(Recorded data)
═══

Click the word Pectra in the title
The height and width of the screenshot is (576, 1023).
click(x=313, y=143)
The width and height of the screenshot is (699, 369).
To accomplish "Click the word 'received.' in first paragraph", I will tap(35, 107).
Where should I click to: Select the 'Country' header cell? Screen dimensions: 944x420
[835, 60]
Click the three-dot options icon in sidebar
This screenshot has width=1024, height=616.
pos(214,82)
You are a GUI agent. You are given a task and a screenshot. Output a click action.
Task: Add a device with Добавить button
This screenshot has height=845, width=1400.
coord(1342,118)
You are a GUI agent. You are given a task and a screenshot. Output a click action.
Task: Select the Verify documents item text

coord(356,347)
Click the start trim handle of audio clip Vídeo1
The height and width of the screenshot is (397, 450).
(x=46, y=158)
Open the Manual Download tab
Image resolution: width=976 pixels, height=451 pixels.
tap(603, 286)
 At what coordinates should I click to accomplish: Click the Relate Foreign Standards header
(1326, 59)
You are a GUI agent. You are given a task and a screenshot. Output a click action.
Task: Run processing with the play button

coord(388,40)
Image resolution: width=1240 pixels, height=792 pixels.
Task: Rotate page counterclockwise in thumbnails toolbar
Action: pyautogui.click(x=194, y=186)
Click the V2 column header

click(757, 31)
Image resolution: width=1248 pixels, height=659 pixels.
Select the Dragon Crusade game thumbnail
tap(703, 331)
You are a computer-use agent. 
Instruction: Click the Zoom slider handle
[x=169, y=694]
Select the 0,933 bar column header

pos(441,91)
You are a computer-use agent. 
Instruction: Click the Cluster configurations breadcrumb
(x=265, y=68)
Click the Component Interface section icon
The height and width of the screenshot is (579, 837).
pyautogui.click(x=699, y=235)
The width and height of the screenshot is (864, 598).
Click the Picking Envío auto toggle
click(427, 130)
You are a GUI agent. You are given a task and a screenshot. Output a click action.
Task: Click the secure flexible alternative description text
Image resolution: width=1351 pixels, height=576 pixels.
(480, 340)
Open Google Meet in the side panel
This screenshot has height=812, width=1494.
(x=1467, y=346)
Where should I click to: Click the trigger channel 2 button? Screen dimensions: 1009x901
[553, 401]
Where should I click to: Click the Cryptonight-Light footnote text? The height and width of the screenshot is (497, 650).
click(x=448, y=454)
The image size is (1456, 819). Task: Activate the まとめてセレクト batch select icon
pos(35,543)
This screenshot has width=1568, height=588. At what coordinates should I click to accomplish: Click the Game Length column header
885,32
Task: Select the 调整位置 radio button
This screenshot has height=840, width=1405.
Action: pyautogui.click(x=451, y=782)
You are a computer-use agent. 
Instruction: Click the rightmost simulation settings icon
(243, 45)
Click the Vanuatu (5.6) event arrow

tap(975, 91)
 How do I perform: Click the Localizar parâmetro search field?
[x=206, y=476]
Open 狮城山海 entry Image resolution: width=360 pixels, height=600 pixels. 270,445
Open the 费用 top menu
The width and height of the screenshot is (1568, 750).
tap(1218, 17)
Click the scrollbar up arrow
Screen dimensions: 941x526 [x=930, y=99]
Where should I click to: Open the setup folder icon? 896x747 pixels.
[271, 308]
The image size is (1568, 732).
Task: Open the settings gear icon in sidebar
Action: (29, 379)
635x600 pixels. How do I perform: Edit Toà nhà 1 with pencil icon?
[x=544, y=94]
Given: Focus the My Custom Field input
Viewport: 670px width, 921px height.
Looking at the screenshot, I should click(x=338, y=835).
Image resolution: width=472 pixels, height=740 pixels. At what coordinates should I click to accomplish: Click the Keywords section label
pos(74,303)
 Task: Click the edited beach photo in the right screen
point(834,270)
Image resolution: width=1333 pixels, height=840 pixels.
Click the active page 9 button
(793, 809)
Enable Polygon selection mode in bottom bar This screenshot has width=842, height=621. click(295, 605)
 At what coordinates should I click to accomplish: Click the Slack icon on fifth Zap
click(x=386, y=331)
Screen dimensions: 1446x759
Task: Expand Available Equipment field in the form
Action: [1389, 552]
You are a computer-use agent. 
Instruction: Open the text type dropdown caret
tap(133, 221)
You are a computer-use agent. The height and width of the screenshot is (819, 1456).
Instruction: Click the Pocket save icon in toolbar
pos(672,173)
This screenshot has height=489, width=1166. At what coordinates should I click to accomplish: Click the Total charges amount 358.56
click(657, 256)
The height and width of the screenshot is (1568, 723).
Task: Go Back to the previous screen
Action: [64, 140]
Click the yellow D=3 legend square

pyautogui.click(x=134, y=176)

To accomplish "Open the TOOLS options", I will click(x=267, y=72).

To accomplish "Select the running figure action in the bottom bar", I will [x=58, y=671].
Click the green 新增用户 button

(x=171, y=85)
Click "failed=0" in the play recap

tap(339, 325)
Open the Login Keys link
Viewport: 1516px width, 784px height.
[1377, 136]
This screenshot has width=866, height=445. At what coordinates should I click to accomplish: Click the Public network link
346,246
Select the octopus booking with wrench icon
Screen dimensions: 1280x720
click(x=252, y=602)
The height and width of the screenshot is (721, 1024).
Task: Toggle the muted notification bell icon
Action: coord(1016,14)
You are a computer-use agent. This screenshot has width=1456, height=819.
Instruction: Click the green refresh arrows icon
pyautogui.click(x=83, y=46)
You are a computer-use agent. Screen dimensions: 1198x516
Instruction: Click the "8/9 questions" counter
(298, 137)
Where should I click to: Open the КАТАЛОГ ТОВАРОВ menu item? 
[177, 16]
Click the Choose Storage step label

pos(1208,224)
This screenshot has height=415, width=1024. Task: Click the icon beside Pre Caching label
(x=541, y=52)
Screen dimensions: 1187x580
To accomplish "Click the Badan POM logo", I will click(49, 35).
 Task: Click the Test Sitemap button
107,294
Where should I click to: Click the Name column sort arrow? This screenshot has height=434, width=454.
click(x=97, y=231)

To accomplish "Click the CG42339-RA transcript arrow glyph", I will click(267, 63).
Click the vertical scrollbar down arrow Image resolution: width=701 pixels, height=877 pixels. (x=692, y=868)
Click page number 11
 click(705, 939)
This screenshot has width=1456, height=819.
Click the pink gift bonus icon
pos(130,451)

═══

**What you need to do**
Please rewrite the data with "GUI agent" renamed to "interface agent" throughout, leaving everything else unchanged.

**Written solution**
Click the word Pectra in the title
The height and width of the screenshot is (576, 1023).
click(x=313, y=143)
The width and height of the screenshot is (699, 369).
To accomplish "Click the word 'received.' in first paragraph", I will tap(35, 107).
Where should I click to: Select the 'Country' header cell? Screen dimensions: 944x420
[835, 60]
Click the three-dot options icon in sidebar
This screenshot has width=1024, height=616.
pos(214,82)
You are a interface agent. You are given a task and a screenshot. Output a click action.
Task: Add a device with Добавить button
This screenshot has height=845, width=1400.
coord(1342,118)
You are a interface agent. You are given a task and a screenshot. Output a click action.
Task: Select the Verify documents item text

coord(356,347)
Click the start trim handle of audio clip Vídeo1
The height and width of the screenshot is (397, 450).
(x=46, y=158)
Open the Manual Download tab
Image resolution: width=976 pixels, height=451 pixels.
tap(603, 286)
 At what coordinates should I click to accomplish: Click the Relate Foreign Standards header
(1326, 59)
You are a interface agent. You are given a task and a screenshot. Output a click action.
Task: Run processing with the play button

coord(388,40)
Image resolution: width=1240 pixels, height=792 pixels.
Task: Rotate page counterclockwise in thumbnails toolbar
Action: pyautogui.click(x=194, y=186)
Click the V2 column header

click(757, 31)
Image resolution: width=1248 pixels, height=659 pixels.
Select the Dragon Crusade game thumbnail
tap(703, 331)
You are a computer-use agent. 
Instruction: Click the Zoom slider handle
[x=169, y=694]
Select the 0,933 bar column header

pos(441,91)
You are a computer-use agent. 
Instruction: Click the Cluster configurations breadcrumb
(x=265, y=68)
Click the Component Interface section icon
The height and width of the screenshot is (579, 837).
pyautogui.click(x=699, y=235)
The width and height of the screenshot is (864, 598).
Click the Picking Envío auto toggle
click(427, 130)
You are a interface agent. You are given a task and a screenshot. Output a click action.
Task: Click the secure flexible alternative description text
Image resolution: width=1351 pixels, height=576 pixels.
(480, 340)
Open Google Meet in the side panel
This screenshot has height=812, width=1494.
(x=1467, y=346)
Where should I click to: Click the trigger channel 2 button? Screen dimensions: 1009x901
[553, 401]
Where should I click to: Click the Cryptonight-Light footnote text? The height and width of the screenshot is (497, 650).
click(x=448, y=454)
The image size is (1456, 819). Task: Activate the まとめてセレクト batch select icon
pos(35,543)
This screenshot has width=1568, height=588. At what coordinates should I click to accomplish: Click the Game Length column header
885,32
Task: Select the 调整位置 radio button
This screenshot has height=840, width=1405.
Action: pyautogui.click(x=451, y=782)
You are a computer-use agent. 
Instruction: Click the rightmost simulation settings icon
(243, 45)
Click the Vanuatu (5.6) event arrow

tap(975, 91)
 How do I perform: Click the Localizar parâmetro search field?
[x=206, y=476]
Open 狮城山海 entry Image resolution: width=360 pixels, height=600 pixels. 270,445
Open the 费用 top menu
The width and height of the screenshot is (1568, 750).
tap(1218, 17)
Click the scrollbar up arrow
Screen dimensions: 941x526 [x=930, y=99]
Where should I click to: Open the setup folder icon? 896x747 pixels.
[271, 308]
The image size is (1568, 732).
Task: Open the settings gear icon in sidebar
Action: (29, 379)
635x600 pixels. How do I perform: Edit Toà nhà 1 with pencil icon?
[x=544, y=94]
Given: Focus the My Custom Field input
Viewport: 670px width, 921px height.
Looking at the screenshot, I should click(x=338, y=835).
Image resolution: width=472 pixels, height=740 pixels. At what coordinates should I click to accomplish: Click the Keywords section label
pos(74,303)
 Task: Click the edited beach photo in the right screen
point(834,270)
Image resolution: width=1333 pixels, height=840 pixels.
Click the active page 9 button
(793, 809)
Enable Polygon selection mode in bottom bar This screenshot has width=842, height=621. click(295, 605)
 At what coordinates should I click to accomplish: Click the Slack icon on fifth Zap
click(x=386, y=331)
Screen dimensions: 1446x759
Task: Expand Available Equipment field in the form
Action: [1389, 552]
You are a computer-use agent. 
Instruction: Open the text type dropdown caret
tap(133, 221)
You are a computer-use agent. The height and width of the screenshot is (819, 1456).
Instruction: Click the Pocket save icon in toolbar
pos(672,173)
This screenshot has height=489, width=1166. At what coordinates should I click to accomplish: Click the Total charges amount 358.56
click(657, 256)
The height and width of the screenshot is (1568, 723).
Task: Go Back to the previous screen
Action: [64, 140]
Click the yellow D=3 legend square

pyautogui.click(x=134, y=176)

To accomplish "Open the TOOLS options", I will click(x=267, y=72).

To accomplish "Select the running figure action in the bottom bar", I will [x=58, y=671].
Click the green 新增用户 button

(x=171, y=85)
Click "failed=0" in the play recap

tap(339, 325)
Open the Login Keys link
Viewport: 1516px width, 784px height.
[1377, 136]
This screenshot has width=866, height=445. At what coordinates should I click to accomplish: Click the Public network link
346,246
Select the octopus booking with wrench icon
Screen dimensions: 1280x720
click(x=252, y=602)
The height and width of the screenshot is (721, 1024).
Task: Toggle the muted notification bell icon
Action: coord(1016,14)
You are a computer-use agent. This screenshot has width=1456, height=819.
Instruction: Click the green refresh arrows icon
pyautogui.click(x=83, y=46)
You are a computer-use agent. Screen dimensions: 1198x516
Instruction: Click the "8/9 questions" counter
(298, 137)
Where should I click to: Open the КАТАЛОГ ТОВАРОВ menu item? 
[177, 16]
Click the Choose Storage step label

pos(1208,224)
This screenshot has height=415, width=1024. Task: Click the icon beside Pre Caching label
(x=541, y=52)
Screen dimensions: 1187x580
To accomplish "Click the Badan POM logo", I will click(49, 35).
 Task: Click the Test Sitemap button
107,294
Where should I click to: Click the Name column sort arrow? This screenshot has height=434, width=454.
click(x=97, y=231)

To accomplish "Click the CG42339-RA transcript arrow glyph", I will click(267, 63).
Click the vertical scrollbar down arrow Image resolution: width=701 pixels, height=877 pixels. (x=692, y=868)
Click page number 11
 click(705, 939)
This screenshot has width=1456, height=819.
Click the pink gift bonus icon
pos(130,451)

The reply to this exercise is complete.